Earlier this year, Zauner published an article in the New Yorker entitled “Crying in H Mart”, an emotionally naked and deeply personal piece where she shares about how H Mart, a Korean supermarket chain, is the only remaining door to access her heritage and fond memories of her youth following the passing of her mother.
Despite dissatisfying nourishment, Zauner along with her band, Japanese Breakfast, delivered a deeply melancholic album written following the death of Zauner’s mother with a deceptively delightful energy.
Life didn’t go according to plan for Zauner after the release of her first studio album, Psychopomp, a ode to her mother’s death and a therapeutic outlet that served Zauner during a vulnerable time during her life. The release of the album was enough for Zauner, but her music caught a fire that demanded much more from her.
Watching Japanese Breakfast perform, it’s hard to imagine that someone so bubbly could have ever gone through such suffering. Zauner’s voice, vibrant and zesty, enamored a tipsy crowd.
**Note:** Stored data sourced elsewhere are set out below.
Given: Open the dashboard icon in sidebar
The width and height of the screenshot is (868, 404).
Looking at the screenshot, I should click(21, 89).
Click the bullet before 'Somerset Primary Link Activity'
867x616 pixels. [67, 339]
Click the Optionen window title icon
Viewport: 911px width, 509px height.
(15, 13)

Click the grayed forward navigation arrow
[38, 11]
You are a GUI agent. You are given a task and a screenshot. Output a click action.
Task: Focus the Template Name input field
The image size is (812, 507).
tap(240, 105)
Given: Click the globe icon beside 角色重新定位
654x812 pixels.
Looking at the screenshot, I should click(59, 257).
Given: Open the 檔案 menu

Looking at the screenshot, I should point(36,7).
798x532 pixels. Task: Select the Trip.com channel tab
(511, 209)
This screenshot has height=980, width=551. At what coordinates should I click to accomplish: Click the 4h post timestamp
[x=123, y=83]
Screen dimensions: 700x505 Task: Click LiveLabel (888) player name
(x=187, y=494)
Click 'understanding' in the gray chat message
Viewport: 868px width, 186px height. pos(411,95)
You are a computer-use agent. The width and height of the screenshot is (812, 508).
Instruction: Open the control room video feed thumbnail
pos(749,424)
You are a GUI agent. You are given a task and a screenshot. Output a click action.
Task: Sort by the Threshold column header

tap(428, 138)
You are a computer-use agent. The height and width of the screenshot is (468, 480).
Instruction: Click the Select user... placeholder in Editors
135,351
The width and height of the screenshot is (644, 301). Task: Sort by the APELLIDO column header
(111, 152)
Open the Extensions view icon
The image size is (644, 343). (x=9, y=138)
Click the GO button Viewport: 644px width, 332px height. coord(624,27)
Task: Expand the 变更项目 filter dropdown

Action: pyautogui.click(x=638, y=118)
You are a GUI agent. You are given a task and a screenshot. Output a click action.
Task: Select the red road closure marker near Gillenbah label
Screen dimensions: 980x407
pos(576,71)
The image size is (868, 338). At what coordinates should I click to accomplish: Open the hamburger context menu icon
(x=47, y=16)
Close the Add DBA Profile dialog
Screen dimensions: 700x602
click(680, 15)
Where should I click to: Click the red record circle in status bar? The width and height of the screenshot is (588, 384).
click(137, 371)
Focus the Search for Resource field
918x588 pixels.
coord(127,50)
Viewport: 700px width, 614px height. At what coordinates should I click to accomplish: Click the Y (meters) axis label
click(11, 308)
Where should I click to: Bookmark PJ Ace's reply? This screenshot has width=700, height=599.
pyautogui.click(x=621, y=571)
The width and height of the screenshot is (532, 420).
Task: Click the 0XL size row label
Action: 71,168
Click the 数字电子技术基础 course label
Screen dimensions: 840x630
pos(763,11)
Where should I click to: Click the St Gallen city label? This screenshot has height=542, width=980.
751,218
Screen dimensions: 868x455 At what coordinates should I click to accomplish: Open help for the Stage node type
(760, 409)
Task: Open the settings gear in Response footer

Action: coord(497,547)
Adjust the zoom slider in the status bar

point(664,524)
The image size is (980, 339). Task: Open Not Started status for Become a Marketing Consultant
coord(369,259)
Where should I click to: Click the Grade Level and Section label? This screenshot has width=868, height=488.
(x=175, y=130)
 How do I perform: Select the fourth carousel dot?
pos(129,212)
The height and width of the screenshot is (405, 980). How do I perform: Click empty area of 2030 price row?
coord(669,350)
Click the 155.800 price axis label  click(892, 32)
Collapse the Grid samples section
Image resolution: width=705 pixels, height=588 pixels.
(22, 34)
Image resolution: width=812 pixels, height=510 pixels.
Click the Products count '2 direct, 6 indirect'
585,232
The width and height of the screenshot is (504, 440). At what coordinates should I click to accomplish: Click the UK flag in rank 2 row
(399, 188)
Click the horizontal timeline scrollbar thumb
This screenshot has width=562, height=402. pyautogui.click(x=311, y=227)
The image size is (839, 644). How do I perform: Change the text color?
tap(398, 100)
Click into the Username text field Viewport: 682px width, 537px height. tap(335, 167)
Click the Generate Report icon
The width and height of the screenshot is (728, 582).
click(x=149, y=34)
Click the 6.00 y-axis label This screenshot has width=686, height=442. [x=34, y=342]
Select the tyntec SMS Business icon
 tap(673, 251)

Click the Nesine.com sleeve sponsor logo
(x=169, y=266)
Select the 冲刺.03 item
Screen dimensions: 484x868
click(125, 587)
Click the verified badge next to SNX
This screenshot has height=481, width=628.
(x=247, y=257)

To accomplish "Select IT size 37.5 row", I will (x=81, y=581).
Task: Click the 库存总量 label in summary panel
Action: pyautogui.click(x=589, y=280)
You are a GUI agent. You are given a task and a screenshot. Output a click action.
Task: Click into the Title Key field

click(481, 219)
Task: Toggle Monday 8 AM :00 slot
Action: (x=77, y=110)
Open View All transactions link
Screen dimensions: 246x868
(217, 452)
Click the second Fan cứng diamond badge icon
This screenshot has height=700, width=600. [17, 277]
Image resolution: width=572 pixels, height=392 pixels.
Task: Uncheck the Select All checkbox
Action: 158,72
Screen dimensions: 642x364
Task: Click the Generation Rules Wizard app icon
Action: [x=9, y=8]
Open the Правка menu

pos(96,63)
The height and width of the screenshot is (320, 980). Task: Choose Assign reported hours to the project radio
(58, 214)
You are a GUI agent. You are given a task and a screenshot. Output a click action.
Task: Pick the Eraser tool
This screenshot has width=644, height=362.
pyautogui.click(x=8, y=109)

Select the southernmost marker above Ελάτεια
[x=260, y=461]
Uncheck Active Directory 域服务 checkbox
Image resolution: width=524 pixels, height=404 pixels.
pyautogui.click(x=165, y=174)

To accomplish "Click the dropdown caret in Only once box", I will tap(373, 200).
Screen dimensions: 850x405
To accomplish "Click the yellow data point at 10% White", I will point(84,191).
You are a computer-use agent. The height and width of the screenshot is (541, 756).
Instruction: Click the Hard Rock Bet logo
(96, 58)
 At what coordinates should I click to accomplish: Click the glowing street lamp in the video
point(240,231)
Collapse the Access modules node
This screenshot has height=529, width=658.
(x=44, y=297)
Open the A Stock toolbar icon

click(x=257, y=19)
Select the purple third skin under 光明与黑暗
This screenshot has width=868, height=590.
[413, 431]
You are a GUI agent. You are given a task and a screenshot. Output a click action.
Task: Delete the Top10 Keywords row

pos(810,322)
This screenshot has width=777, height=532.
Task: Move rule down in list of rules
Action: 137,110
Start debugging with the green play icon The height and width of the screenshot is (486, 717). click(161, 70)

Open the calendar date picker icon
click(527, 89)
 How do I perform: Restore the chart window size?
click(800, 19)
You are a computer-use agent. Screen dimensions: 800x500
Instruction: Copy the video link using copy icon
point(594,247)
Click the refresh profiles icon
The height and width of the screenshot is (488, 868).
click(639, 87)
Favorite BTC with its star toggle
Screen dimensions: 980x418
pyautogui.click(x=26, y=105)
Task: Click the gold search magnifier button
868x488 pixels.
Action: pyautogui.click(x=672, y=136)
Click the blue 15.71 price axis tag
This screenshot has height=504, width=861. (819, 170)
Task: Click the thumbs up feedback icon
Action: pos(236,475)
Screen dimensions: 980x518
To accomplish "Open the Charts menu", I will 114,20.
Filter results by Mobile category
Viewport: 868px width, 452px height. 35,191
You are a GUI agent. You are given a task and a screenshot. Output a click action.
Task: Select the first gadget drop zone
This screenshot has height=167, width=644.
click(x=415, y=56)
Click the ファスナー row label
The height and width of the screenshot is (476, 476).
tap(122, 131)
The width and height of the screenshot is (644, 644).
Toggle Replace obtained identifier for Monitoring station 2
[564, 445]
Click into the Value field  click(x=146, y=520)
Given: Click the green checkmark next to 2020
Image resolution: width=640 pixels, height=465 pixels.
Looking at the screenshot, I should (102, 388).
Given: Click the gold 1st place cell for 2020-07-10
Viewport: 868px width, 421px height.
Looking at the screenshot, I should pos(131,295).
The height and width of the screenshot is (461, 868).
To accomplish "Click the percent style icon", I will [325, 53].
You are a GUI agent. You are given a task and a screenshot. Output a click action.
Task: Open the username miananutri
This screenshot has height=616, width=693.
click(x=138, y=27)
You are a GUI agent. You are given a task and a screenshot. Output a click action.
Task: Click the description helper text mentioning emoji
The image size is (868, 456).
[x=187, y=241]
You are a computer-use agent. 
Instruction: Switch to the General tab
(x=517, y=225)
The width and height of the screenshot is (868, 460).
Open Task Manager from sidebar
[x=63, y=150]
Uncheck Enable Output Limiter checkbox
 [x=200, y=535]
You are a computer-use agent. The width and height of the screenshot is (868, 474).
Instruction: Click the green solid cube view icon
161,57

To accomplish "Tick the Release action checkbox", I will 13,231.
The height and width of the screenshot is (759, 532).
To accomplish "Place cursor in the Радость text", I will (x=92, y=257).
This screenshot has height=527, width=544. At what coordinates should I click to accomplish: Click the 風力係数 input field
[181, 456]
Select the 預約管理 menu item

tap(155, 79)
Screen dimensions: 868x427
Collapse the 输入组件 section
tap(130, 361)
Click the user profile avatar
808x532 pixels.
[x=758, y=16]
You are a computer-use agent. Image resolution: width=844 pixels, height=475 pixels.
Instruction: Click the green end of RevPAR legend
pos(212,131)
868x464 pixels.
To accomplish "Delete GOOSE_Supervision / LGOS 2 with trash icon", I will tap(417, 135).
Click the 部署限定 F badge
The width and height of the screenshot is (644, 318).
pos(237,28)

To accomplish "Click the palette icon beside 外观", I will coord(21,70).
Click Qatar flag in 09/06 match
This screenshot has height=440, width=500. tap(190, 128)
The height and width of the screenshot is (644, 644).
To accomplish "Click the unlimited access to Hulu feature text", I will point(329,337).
Like commuters on the T during rush hour, the crowd stood shoulder to shoulder (sometimes shoulder to face) eager and sweaty to catch a glimpse of the indie rock princess. Luckily for them, Zauner’s gravity-defying space buns and holographic dress were hard to miss as she bunny-hopped her way around the stage, buns flapping about and what not.
Opening up with some of their more mellow tracks, Japanese Breakfast stirred anticipation for what would be a blitz of their hit songs, back to back to back. With a clear focus on vocals and the freedom to move, Zauner traded her electric for a mic, dedicating all of herself to delivering a near-studio-recording performance of “Machinist” and “Roadhead”.
After some dancing, she pacified a rowdy crowd by introducing her next couple of songs – sad songs that she established as having been written during what she describes as the most difficult time in her life.
She played “Till Death” from her second studio album, Soft Sounds From Another Planet, a tear-inducing love note to her partner who stood by her side through a difficult year. “Your embrace, healing my wounds,” she sang triumphantly as she pictured her lover. With her drummer Craig (notoriously the man with the mullet) on keyboard, she transitioned into the next song, “Triple 7”, from her first studio album, Psychopomp. Though it carries a similar melancholic weight, “Triple 7” is less of a love song and more of a confessional.
Zauner’s cover of “Lovefool” by The Cardigans was sweetest treat to break the familiar, a match made in seventh heaven. Zauner’s zesty vocals and youthful tenderness was enough to make Nina Persson proud. Despite the young crowd that night, everyone was singing along, proving the immortality of Swedish 90s pop sensation, The Cardigans.
Two albums, both chock-full of hit songs made it hard to believe that that was all it took to keep a crowd endlessly entertained. The night was a string of hits, from “Everybody Wants to Love You” to “The Body Is A Blade” to “Diving Woman”, it was hard for everyone to catch their breath in between songs. During “Boyish”, a girl was seen mouthing “I can't get you off my mind. You can't get yours off the hostess,” to her indifferent boyfriend, a frighteningly accurate metaphor for a song about unrequited love.
The warmest soul, broken by death and restored through the release of Psychopomp and the endless support that followed, Michelle Zauner is queen of packaging pain into something pretty. Zauner’s tangy mumbling of her pain-ridden lyrics left an echo that clung to everyone in the room that night, a sort of sound that sticks within the lumpy crevices of your brain and forces you to think about what it’s trying to say.